Lutte contre le terrorisme : le Mali se retire du G5 Sahel, “instrumentalisé par l’extérieur”

La junte au pouvoir au Mali a acté, dimanche 15 mai, sa sortie du G5 Sahel et de sa force anti-djihadiste.

Bamako proteste ainsi contre le refus qui lui est opposé d’assurer la présidence de cette organisation régionale.

Celle-ci lutte notamment contre le terrorisme, en particulier le djihadisme.

Ce départ isole encore plus le Mali de ses voisins. La junte au pouvoir a annoncé, dimanche 15 mai, quitter le G5 Sahel, une organisation qu’elle accuse d’être “instrumentalisée par l’extérieur” et dont elle dit être empêchée d’assurer la présidence.

“Le gouvernement du Mali décide de se retirer de tous les organes et instances du G5 Sahel, y compris la Force conjointe” anti-djihadiste, a indiqué le gouvernement de transition dans un communiqué. Les relations bilatérales avec les pays du G5 Sahel “restent maintenues”, a précisé le ministre malien de l’Administration territoriale, le colonel Abdoulaye Maiga.

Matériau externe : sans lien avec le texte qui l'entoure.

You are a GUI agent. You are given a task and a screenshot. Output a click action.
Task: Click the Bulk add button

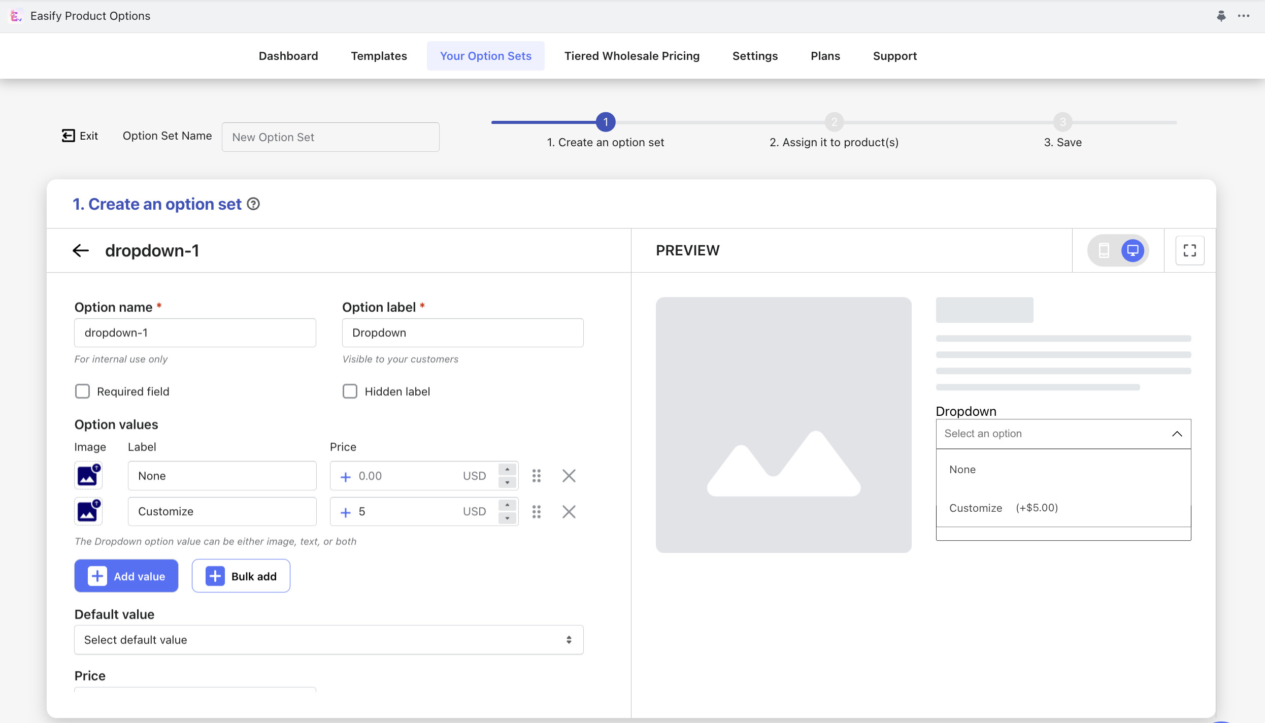[x=241, y=576]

À l’origine du courroux de Bamako, la conférence des chefs d’États de l’organisation, prévue en février 2022, qui devait “consacrer le début de la présidence malienne du G5”. Mais “près d’un trimestre après le terme indiqué”, cette conférence “ne s’est toujours pas tenue”. La junte au pouvoir “rejette fermement l’argument d’un État membre du G5 Sahel qui avance la situation politique interne nationale pour s’opposer à l’exercice par le Mali de la présidence du G5 Sahel”, sans citer le pays visé.

Selon le gouvernement malien, “l’opposition de certains États du G5 Sahel à la présidence du Mali est liée aux manœuvres d’un État extrarégional visant désespérément à isoler le Mali”, sans également préciser ce dernier. Il accuse le G5 Sahel de “perte d’autonomie” et d’être victime d’une “instrumentalisation” et d’un “dysfonctionnement grave” de ses organes.

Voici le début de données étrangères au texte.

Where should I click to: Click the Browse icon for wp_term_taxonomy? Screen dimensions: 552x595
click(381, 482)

Le Mali de plus en plus tourné vers la Russie

Composée d’environ 5000 militaires et formée, outre le Mali, de la Mauritanie, du Tchad, du Niger et du Burkina Faso, l’organisation régionale sahélienne avait été créée en 2014, puis élargie en 2017 avec sa force militaire alors que l’étau des djihadistes se resserrait autour de ces États, aux armées sous-équipées. Or, depuis le 9 janvier dernier, Bamako est la cible de mesures économiques et diplomatiques des États ouest-africains pour sanctionner l’intention de la junte militaire de se maintenir au pouvoir encore plusieurs années, après deux putschs en août 2020 puis en mai 2021.

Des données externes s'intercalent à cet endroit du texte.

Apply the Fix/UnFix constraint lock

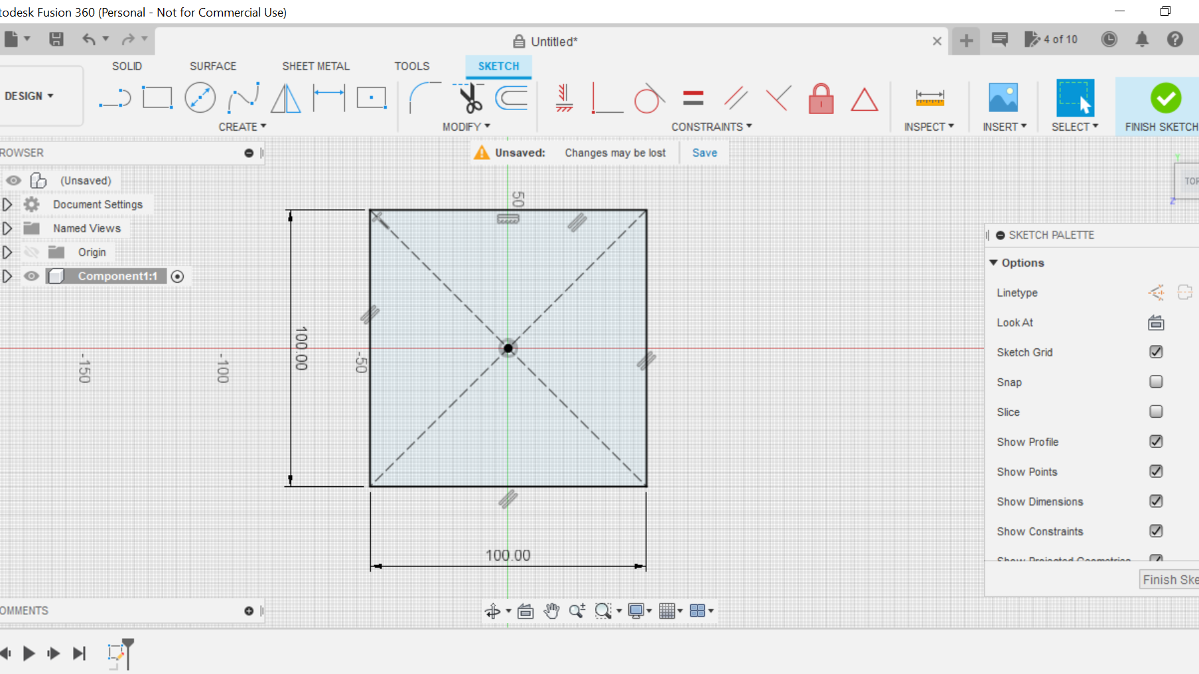(821, 98)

Ce retrait du G5 Sahel survient aussi après l’annonce, début mai, par le gouvernement de transition, de la fin du traité de coopération de 2014 avec la France, ainsi que des accords de 2013 et 2020 fixant le cadre juridique de la présence de la force anti-djihadiste Barkhane et du regroupement de forces spéciales européennes Takuba, initié par la France. Les relations avec les États occidentaux se détériorent à mesure que le Mali se tourne vers la Russie. La France et ses alliés accusent la junte de s’être assurée les services du groupement privé russe Wagner, aux agissements controversés, ce que conteste Bamako.